BotShield Beta

Documentation

Troubleshooting

Common issues, diagnostics, and fixes.

Troubleshooting

On this page

This page covers the most common visible issues, the diagnostic for each, and the fix or workaround.

Module fails to load

Symptom: apachectl configtest reports Cannot load /usr/lib/apache2/modules/mod_botshield.so or undefined symbol: ....

Diagnostic: check the dynamic-linker symbol resolution:

ldd /usr/lib/apache2/modules/mod_botshield.so

A missing OpenSSL / libcurl / json-c shared library shows up as not found. Install the matching -dev package and rebuild (make && sudo make install).

If the .so symbol resolution is clean, look at the Apache error log on startup — directive parsing errors emit a clear diagnostic identifying the line and the offending token.

"Misconfigured" 503 responses

Symptom: every request to a gated scope gets HTTP 503 with header X-Botshield: misconfigured. Decision log shows outcome=misconfigured.

Diagnostic: the master HMAC key (BotShieldSecretFile) and/or the PoW algorithm (BotShieldAlgorithm) is unset on the active scope. mod_botshield refuses to mint cookies without both — fail- closed by design. Check that:

BotShieldSecretFile /etc/botshield/secret
BotShieldAlgorithm  sha256-zeros

are present at server scope or inherited into the request scope.

The secret file must be mode 0600 and at least 16 bytes. The config-time loader logs a clear diagnostic if the file is too loose or too short, refusing to start rather than defaulting to a weak key.

Every legitimate request is being challenged

Symptom: real users see the interstitial; the decision log shows everything as tier=silent or higher.

Most common cause: Apache is behind a reverse proxy and mod_remoteip is not configured. mod_botshield is keying the IP signals on your edge load balancer, not the real client.

Diagnostic: look at the ip= field in the decision log. If it matches your edge's IP, that's the issue. Configure mod_remoteip per deployment.

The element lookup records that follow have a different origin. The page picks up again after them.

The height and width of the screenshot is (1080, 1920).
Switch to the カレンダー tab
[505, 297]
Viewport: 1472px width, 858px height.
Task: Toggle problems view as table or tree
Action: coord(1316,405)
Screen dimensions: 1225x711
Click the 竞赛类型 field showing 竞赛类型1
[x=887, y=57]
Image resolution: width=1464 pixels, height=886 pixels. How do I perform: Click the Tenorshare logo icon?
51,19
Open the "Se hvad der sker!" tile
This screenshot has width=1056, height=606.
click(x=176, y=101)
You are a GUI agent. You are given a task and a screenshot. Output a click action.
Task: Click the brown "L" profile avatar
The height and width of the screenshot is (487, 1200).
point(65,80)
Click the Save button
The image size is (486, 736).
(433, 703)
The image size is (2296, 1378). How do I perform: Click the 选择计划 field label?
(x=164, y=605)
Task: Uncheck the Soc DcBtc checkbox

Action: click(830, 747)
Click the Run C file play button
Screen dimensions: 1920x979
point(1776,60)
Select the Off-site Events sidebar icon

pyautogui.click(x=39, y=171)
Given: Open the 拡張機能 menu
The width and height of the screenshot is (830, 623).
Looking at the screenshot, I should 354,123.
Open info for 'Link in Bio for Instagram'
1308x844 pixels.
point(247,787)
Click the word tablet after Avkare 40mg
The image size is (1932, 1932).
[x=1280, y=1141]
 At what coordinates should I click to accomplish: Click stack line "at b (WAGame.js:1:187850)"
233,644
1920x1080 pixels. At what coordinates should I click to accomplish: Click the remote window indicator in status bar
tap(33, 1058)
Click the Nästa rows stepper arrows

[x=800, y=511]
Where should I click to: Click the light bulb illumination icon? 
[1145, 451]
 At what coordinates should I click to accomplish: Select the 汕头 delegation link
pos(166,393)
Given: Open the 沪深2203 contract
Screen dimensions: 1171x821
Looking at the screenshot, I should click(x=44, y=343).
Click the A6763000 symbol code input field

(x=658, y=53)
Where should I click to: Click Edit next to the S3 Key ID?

Second-most common cause: the heuristic thresholds are too low for your traffic mix. BotShieldScoreSilent defaults to 20; a request with missing-accept-language (15 points) and first-sight-ip (5 points) hits the silent tier on its first request. For sites where most visitors don't send Accept- Language (legitimate use cases exist), raise BotShieldScoreSilent to 30 or 40.

Tuning workflow:

  1. Set BotShieldEnabled LogOnly to dry-run all rules.
  2. Watch the decision log under real traffic for 24–48 hours.
  3. Sample the effective distribution and per-reason contributions.
  4. Raise thresholds or lower individual heuristic penalties to match.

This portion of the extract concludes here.